Start of PROVIDED DATA

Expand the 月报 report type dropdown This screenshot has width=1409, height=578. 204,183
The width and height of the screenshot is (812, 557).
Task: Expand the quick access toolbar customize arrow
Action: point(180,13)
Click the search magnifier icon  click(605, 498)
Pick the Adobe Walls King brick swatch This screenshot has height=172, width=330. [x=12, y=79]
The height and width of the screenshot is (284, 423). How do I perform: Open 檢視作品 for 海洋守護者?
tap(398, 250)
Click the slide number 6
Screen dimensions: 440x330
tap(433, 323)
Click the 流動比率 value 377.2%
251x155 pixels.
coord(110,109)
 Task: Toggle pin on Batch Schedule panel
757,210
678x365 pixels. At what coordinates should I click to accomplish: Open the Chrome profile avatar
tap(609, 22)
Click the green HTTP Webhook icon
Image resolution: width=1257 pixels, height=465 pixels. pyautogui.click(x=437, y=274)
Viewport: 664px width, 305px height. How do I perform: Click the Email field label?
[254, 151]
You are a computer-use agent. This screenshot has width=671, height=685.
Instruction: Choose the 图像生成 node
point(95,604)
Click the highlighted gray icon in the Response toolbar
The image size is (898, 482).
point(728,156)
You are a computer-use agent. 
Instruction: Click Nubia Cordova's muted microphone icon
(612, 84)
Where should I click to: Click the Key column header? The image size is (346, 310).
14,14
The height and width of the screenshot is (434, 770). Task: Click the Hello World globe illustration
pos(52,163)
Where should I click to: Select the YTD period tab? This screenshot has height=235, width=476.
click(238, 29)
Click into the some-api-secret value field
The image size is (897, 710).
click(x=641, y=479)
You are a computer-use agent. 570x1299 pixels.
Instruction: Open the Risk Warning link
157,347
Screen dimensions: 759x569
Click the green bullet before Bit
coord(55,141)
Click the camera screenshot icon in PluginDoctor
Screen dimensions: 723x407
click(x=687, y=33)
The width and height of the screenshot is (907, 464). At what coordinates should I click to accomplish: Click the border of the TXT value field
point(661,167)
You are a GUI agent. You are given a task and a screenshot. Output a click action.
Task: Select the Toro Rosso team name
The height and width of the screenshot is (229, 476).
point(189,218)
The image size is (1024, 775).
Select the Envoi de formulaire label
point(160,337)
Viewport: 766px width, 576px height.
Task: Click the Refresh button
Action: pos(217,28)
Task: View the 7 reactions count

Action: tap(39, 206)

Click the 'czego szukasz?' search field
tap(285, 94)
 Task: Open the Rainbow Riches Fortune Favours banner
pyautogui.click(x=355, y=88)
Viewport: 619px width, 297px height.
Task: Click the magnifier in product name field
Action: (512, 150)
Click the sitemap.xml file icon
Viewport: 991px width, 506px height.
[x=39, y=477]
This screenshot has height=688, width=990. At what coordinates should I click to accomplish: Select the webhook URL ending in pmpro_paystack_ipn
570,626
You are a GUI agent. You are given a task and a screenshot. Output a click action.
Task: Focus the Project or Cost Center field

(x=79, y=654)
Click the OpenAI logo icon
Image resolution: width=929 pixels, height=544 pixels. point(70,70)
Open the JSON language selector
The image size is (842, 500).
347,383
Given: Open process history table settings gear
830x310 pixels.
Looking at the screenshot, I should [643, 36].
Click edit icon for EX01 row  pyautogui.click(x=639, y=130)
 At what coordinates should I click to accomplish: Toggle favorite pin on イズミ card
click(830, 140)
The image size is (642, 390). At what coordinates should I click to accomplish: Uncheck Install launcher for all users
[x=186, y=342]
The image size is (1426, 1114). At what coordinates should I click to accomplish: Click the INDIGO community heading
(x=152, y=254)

End of PROVIDED DATA

• WHAT IS BEING ASKED: Within the records above, the line carrying "You are a computer-use agent. 570x1299" starts the range and the last line ends it. Set down that range exactly.

• ANSWER SPACE:
You are a computer-use agent. 570x1299 pixels.
Instruction: Open the Risk Warning link
157,347
Screen dimensions: 759x569
Click the green bullet before Bit
coord(55,141)
Click the camera screenshot icon in PluginDoctor
Screen dimensions: 723x407
click(x=687, y=33)
The width and height of the screenshot is (907, 464). At what coordinates should I click to accomplish: Click the border of the TXT value field
point(661,167)
You are a GUI agent. You are given a task and a screenshot. Output a click action.
Task: Select the Toro Rosso team name
The height and width of the screenshot is (229, 476).
point(189,218)
The image size is (1024, 775).
Select the Envoi de formulaire label
point(160,337)
Viewport: 766px width, 576px height.
Task: Click the Refresh button
Action: pos(217,28)
Task: View the 7 reactions count

Action: tap(39, 206)

Click the 'czego szukasz?' search field
tap(285, 94)
 Task: Open the Rainbow Riches Fortune Favours banner
pyautogui.click(x=355, y=88)
Viewport: 619px width, 297px height.
Task: Click the magnifier in product name field
Action: (512, 150)
Click the sitemap.xml file icon
Viewport: 991px width, 506px height.
[x=39, y=477]
This screenshot has height=688, width=990. At what coordinates should I click to accomplish: Select the webhook URL ending in pmpro_paystack_ipn
570,626
You are a GUI agent. You are given a task and a screenshot. Output a click action.
Task: Focus the Project or Cost Center field

(x=79, y=654)
Click the OpenAI logo icon
Image resolution: width=929 pixels, height=544 pixels. point(70,70)
Open the JSON language selector
The image size is (842, 500).
347,383
Given: Open process history table settings gear
830x310 pixels.
Looking at the screenshot, I should [643, 36].
Click edit icon for EX01 row  pyautogui.click(x=639, y=130)
 At what coordinates should I click to accomplish: Toggle favorite pin on イズミ card
click(830, 140)
The image size is (642, 390). At what coordinates should I click to accomplish: Uncheck Install launcher for all users
[x=186, y=342]
The image size is (1426, 1114). At what coordinates should I click to accomplish: Click the INDIGO community heading
(x=152, y=254)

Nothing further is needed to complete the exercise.